If you click on one of the lines in the legend you can reverse this visual compression and see the line for itself, at which point the correlation is easier to see:

capture.png (1×2 px, 196 KB)

Looking for the aggregate graph, it looks like it is coming back to previous values, before the spike: https://grafana.wikimedia.org/d/000000106/parser-cache?viewPanel=9&orgId=1&from=now-30d&to=now
However, we all know that parsercache is very sensible to disk space issues, so we should probably keep an eye on this and if it keeps increasing without stabilizing, decreasing the retention period is probably the way to go. […]

Here's last six months zoomed out. Indeed the increase from last week came back and we're now at the level we were two weeks ago.

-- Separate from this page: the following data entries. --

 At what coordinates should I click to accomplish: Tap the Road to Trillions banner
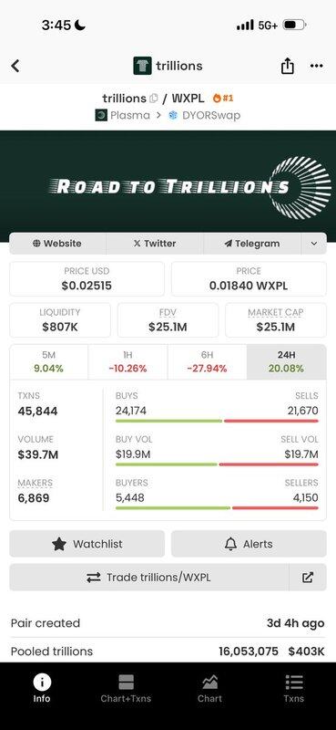coord(168,186)
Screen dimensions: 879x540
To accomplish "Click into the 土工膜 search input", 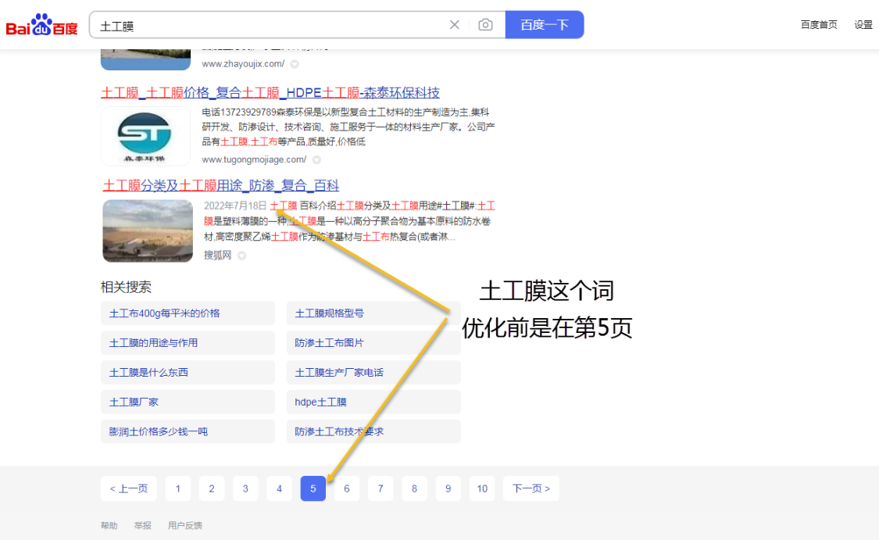I will coord(266,25).
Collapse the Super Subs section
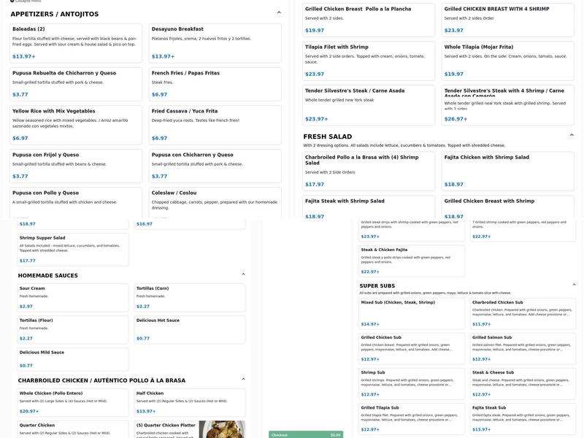 click(x=575, y=285)
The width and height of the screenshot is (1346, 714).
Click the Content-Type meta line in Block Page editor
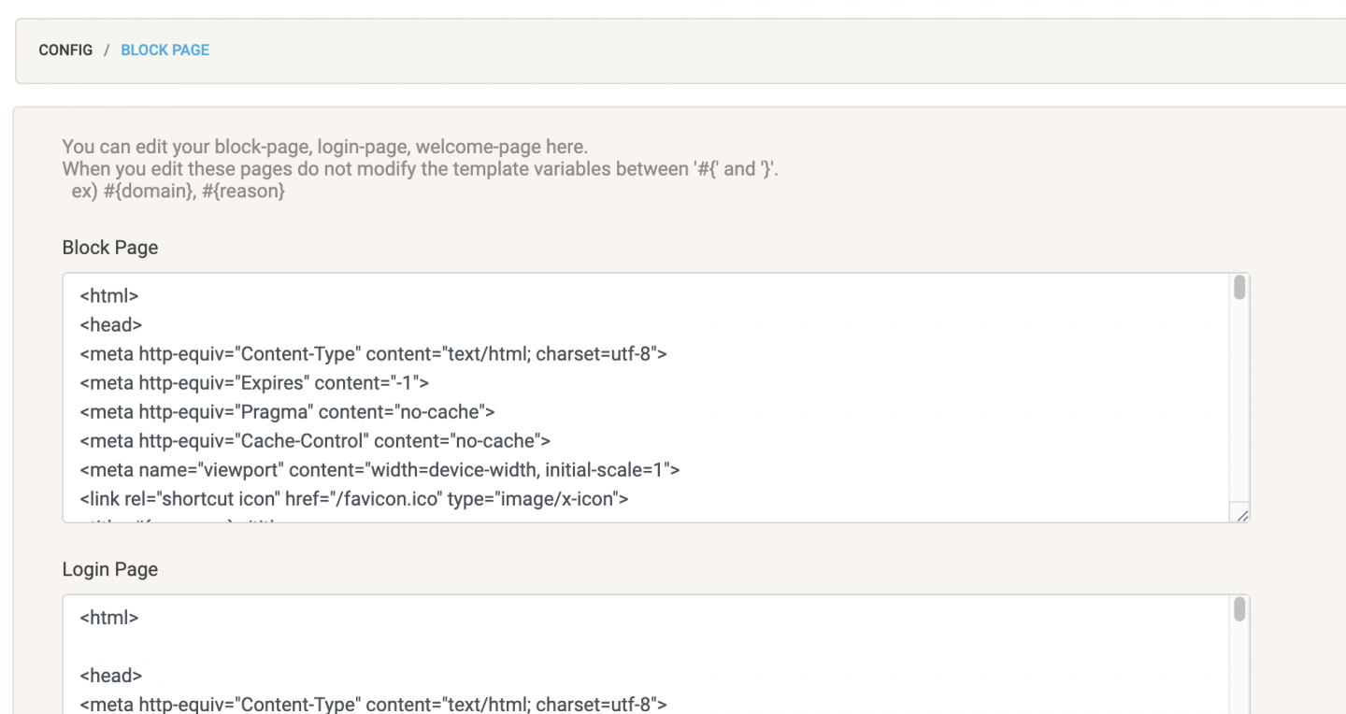pyautogui.click(x=373, y=354)
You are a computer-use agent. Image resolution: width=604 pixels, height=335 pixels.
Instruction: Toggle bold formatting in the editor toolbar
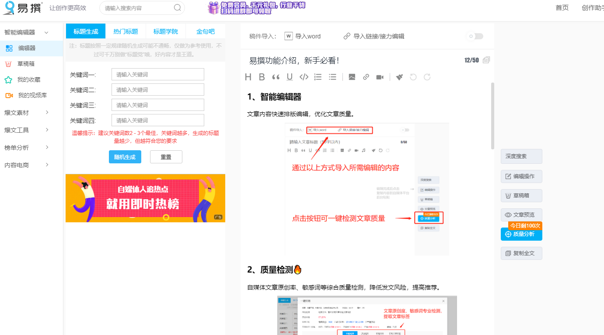262,77
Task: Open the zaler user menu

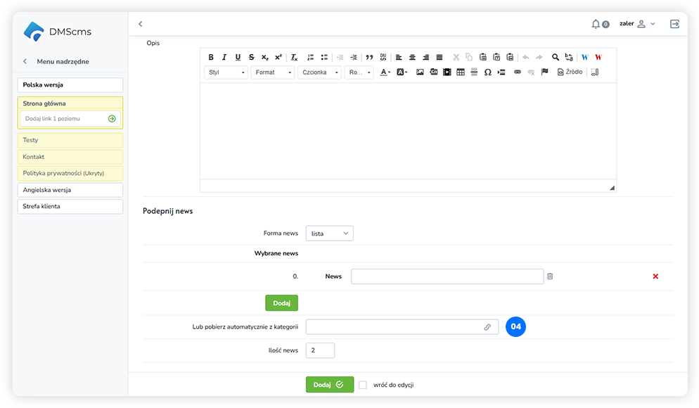Action: tap(636, 24)
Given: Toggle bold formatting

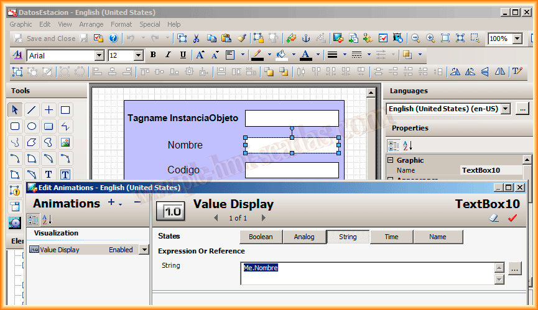Looking at the screenshot, I should 153,55.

However overall we're still pretty much only going further upwards. Note, this graph is without 0 and 100 bounds, so it is emphasising the relative change. It's not a huge change, but the trend is indeed as you say worth keeping in mind to make sure it matches any growth and capacity planning long-term in terms of how quickly it grows.

1 terrabyte from 12.4 to 13.4 TB in two months, and for this particular server that translated to 7 percentage points from 73% to 80%.

Screenshot 2021-04-08 at 22.24.51.png (1×2 px, 634 KB)

Thanks @Krinkle!
Yes, we are well aware of the trends parsercache is having lately and the fact that is growing steadily and quicker than we thought. We have some options in case this becomes a (more) serious issue, which is essentially reduce the expiration time for the keys (it is set to 30 days) like we've done in the past and then manually purge+optimize the tables to get some more disk space back.

I am planning to request some budget for next FY if possible to, in Q1 replace these hosts with bigger hosts and the standard HW we use in production so we can have some peace of mind (and get rid of another HW configuration snowflake in our infra).

Specifically to this task, I don't think there's much of a follow up for now, so I am inclined to say: let's close it.
We have one host using 80% of the disk indeed, once the others reach it, I will probably create a more specific task to start thinking about reducing the expiration time and acting to keep parsercache away from that dangerous 80% usage, as another spike like this one could result on the hosts being 100%.